Gramish Jawaher, Hattan Ahmed, Aljuhani Ohoud, Parameaswari P J, Alshehri Shaden, Korayem Ghazwa B, Alkofide Hadeel, Alalawi Mai, Vishwakarma Ramesh, Alsowaida Yazed Saleh, Alqahtani Rahaf, Binorayir Luluh, Abutaleb Mohammed, Alotaibi Alanoud, Aljohani Majidah, Aljohani Sarah, Samreen Sana, Jawhari Suad, Alanazi Raghad, Al Sulaiman Khalid A
Pharmaceutical Care Department, King Abdulaziz Medical City, Riyadh, Saudi Arabia.
College of Pharmacy, King Saud bin Abdulaziz University for Health Sciences, Riyadh, Saudi Arabia.
Ann Pharmacother. 2024 Mar;58(3):223-233. doi: 10.1177/10600280231173290. Epub 2023 May 29.
Midodrine has been used in the intensive care unit (ICU) setting to reduce the time to vasopressor discontinuation. The limited data supporting midodrine use have led to variability in the pattern of initiation and discontinuation of midodrine.
To compare the effectiveness and safety of 2 midodrine discontinuation regimens during weaning vasopressors in critically ill patients.
A retrospective cohort study was conducted at King Abdulaziz Medical City. Included patients were adults admitted to ICU who received midodrine after being unable to be weaned from intravenous vasopressors for more than 24 hours. Patients were categorized into two subgroups depending on the pattern of midodrine discontinuation (tapered dosing regimen vs. nontapered regimen). The primary endpoint was the incidence of inotropes and vasopressors re-initiation after midodrine discontinuation.
The incidence of inotropes or vasopressors' re-initiation after discontinuation of midodrine was lower in the tapering group (15.4%) compared with the non-tapering group (40.7%) in the crude analysis as well as regression analysis (odd ratio [OR] = 0.15; 95% CI = 0.03, 0.73, = 0.02). The time required for the antihypertensive medication(s) initiation after midodrine discontinuation was longer in patients who had dose tapering (beta coefficient (95% CI): 3.11 (0.95, 5.28), = 0.005). Moreover, inotrope or vasopressor requirement was lower 24 hours post midodrine initiation. In contrast, the two groups had no statistically significant differences in 30-day mortality, in-hospital mortality, or ICU length of stay.

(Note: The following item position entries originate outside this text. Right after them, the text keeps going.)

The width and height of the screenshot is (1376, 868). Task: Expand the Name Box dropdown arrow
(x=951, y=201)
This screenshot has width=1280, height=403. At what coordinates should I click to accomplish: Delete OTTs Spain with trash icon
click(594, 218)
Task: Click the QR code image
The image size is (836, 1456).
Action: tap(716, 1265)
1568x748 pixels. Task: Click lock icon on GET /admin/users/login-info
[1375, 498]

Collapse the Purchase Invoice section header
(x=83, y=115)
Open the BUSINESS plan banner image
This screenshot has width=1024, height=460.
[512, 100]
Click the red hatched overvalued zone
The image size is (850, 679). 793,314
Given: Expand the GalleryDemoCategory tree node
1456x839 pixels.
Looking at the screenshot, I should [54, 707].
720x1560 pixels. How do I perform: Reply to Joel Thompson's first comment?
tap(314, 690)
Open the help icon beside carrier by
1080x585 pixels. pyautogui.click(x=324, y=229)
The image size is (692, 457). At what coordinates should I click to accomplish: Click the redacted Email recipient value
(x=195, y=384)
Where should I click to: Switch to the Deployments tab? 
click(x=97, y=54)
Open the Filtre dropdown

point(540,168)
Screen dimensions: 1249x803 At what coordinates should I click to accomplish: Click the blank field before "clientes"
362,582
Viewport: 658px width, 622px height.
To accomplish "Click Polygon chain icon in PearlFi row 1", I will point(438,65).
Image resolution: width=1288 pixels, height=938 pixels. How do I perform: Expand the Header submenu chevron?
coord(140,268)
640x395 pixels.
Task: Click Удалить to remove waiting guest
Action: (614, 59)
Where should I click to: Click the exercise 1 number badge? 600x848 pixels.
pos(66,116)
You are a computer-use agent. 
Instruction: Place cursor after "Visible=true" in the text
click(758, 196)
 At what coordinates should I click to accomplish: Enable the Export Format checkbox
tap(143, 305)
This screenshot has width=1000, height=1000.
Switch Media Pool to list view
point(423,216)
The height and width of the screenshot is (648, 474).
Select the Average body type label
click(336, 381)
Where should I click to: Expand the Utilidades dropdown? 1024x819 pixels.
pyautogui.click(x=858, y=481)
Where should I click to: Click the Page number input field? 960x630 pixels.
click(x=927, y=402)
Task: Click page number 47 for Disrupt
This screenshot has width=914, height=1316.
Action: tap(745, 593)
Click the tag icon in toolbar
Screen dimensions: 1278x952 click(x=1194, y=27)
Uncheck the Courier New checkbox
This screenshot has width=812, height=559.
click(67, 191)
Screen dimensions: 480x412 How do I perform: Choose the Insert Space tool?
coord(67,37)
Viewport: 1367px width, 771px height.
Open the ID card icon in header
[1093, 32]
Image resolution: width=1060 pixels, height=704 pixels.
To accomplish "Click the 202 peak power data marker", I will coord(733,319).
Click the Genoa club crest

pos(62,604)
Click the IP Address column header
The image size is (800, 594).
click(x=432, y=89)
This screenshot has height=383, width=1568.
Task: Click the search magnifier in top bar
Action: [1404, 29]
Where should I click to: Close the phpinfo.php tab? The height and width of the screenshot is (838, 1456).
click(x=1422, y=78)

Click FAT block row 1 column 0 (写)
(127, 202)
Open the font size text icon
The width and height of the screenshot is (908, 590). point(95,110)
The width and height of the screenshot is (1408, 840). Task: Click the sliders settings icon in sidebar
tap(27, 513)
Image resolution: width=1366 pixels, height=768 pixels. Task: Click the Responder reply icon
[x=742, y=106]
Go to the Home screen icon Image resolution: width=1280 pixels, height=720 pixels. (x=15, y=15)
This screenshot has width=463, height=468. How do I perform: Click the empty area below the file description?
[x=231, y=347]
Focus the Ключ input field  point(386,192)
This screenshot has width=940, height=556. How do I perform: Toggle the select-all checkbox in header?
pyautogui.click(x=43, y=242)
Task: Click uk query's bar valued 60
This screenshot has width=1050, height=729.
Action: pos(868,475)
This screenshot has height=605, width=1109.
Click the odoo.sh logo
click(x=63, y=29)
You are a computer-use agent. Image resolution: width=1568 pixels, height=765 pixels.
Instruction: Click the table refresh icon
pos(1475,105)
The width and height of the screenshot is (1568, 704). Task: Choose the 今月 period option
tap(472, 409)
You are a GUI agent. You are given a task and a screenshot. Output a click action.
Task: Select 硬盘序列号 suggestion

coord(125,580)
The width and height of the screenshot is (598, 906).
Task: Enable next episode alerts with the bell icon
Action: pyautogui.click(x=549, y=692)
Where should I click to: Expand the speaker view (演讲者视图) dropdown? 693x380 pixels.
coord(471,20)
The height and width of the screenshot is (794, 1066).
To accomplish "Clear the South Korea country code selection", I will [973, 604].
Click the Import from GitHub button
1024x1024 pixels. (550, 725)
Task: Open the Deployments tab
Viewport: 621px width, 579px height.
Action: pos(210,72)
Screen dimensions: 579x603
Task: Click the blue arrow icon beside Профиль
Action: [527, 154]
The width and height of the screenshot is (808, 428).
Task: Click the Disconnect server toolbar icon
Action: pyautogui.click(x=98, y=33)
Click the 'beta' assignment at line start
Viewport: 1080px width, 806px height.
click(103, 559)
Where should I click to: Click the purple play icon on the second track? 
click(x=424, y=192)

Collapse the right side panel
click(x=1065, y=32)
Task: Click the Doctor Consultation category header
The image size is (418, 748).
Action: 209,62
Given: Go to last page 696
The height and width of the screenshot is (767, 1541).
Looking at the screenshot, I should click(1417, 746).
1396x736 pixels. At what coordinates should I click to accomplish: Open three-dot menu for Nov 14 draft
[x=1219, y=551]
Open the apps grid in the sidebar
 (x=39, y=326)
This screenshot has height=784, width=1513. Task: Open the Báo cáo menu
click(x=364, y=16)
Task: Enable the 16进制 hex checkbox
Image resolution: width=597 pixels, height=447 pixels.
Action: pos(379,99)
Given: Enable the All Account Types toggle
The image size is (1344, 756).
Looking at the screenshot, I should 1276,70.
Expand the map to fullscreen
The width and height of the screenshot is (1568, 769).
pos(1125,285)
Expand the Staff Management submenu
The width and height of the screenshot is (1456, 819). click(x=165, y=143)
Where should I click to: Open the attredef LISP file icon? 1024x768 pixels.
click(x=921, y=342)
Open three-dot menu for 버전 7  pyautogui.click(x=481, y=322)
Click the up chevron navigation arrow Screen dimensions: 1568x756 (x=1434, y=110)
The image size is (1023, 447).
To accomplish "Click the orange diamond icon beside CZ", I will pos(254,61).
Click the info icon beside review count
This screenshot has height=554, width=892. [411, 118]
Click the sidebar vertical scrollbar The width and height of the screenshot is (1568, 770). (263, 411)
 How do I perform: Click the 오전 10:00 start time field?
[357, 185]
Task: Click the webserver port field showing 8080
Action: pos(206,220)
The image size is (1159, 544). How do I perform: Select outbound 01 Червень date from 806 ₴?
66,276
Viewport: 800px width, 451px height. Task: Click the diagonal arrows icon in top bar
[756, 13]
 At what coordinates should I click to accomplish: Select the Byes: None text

These real-life data showed that tapering midodrine dosage before discontinuation in critically ill patients during weaning from vasopressor aids in reducing the frequency of inotrope or vasopressor re-initiation. Application of such a strategy might be a reasonable approach among ICU patients unless contraindicated.
去氧肾上腺素已用于重症监护病房(ICU),以缩短停用血管升压药的时间。支持使用去氧肾上腺素的数据有限,导致去氧肾上腺素的起始和停用模式存在差异。
比较两种去氧肾上腺素停药方案在危重症患者撤停血管升压药期间的有效性和安全性。
在阿卜杜勒阿齐兹国王医疗城进行了一项回顾性队列研究。纳入的患者为入住ICU的成年人,在无法从静脉血管升压药撤机超过24小时后接受了去氧肾上腺素治疗。根据去氧肾上腺素的停药模式(逐渐减量给药方案与非逐渐减量方案)将患者分为两个亚组。主要终点是去氧肾上腺素停药后血管活性药物和血管升压药重新起始的发生率。
在粗分析和回归分析中,逐渐减量组去氧肾上腺素停药后血管活性药物或血管升压药重新起始的发生率(15.4%)低于非逐渐减量组(40.7%)(比值比[OR]=0.15;95%置信区间=0.03,0.73,P=0.02)。去氧肾上腺素停药后开始使用抗高血压药物所需的时间在采用剂量逐渐减量的患者中更长(β系数(95%置信区间):3.11(0.95,5.28),P=0.005)。此外,去氧肾上腺素起始后24小时血管活性药物或血管升压药的需求较低。相比之下,两组在30天死亡率、住院死亡率或ICU住院时间方面无统计学显著差异。
这些实际数据表明,在危重症患者撤停血管升压药期间,停用去氧肾上腺素前逐渐减量有助于降低血管活性药物或血管升压药重新起始的频率。除非有禁忌证,在ICU患者中应用这种策略可能是一种合理的方法。